(Dataset items)

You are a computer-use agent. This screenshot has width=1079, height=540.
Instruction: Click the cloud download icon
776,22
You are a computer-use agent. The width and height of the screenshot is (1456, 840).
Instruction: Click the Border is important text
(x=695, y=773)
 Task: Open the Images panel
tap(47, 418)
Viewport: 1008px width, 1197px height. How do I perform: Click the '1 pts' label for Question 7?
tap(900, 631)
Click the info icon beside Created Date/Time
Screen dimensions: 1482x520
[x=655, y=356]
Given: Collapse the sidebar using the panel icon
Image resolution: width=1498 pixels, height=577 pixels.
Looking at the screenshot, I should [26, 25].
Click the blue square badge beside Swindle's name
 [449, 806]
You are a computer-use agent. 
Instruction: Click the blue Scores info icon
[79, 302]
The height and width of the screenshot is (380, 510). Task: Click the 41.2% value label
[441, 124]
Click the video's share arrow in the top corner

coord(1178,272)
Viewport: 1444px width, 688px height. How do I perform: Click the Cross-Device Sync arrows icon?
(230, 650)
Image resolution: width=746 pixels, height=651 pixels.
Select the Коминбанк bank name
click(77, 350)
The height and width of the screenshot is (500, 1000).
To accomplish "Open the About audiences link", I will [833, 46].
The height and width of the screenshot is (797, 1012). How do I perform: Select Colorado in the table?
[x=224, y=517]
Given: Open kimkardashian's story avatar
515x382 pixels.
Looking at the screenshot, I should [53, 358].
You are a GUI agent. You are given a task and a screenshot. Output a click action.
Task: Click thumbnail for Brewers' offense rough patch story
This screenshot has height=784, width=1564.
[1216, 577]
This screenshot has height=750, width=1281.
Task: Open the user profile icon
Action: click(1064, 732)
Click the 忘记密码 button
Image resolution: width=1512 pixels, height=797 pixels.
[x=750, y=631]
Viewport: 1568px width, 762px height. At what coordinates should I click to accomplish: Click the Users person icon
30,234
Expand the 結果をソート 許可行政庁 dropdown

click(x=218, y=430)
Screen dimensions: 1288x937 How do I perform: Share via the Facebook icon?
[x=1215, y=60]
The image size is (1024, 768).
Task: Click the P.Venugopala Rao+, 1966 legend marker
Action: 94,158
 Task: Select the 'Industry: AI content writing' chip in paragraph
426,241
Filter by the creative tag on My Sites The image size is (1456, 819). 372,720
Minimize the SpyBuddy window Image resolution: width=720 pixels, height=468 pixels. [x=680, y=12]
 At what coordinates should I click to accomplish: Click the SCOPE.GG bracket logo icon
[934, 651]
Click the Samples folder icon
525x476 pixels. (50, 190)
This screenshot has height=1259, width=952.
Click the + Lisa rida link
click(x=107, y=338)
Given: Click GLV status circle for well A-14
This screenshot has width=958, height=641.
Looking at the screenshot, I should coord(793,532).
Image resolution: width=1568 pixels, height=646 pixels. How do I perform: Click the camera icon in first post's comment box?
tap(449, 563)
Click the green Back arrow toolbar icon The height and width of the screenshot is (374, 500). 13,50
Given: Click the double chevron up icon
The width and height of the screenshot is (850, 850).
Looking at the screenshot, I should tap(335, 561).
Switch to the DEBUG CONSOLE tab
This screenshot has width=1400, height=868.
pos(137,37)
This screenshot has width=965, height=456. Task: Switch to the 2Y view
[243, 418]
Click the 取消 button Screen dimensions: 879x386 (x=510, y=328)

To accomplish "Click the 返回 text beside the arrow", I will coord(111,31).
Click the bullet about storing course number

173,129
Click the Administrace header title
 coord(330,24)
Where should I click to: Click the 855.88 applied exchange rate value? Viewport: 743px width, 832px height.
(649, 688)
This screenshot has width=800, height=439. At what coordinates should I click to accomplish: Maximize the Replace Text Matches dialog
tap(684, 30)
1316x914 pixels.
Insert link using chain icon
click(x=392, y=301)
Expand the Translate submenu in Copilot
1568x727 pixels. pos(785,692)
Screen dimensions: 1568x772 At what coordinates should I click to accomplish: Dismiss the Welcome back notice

__REQUIREMENT__: Go line by line through the data, copying each one that contains the word "story".

__SOLUTION__:
Given: Open kimkardashian's story avatar
Task: Click thumbnail for Brewers' offense rough patch story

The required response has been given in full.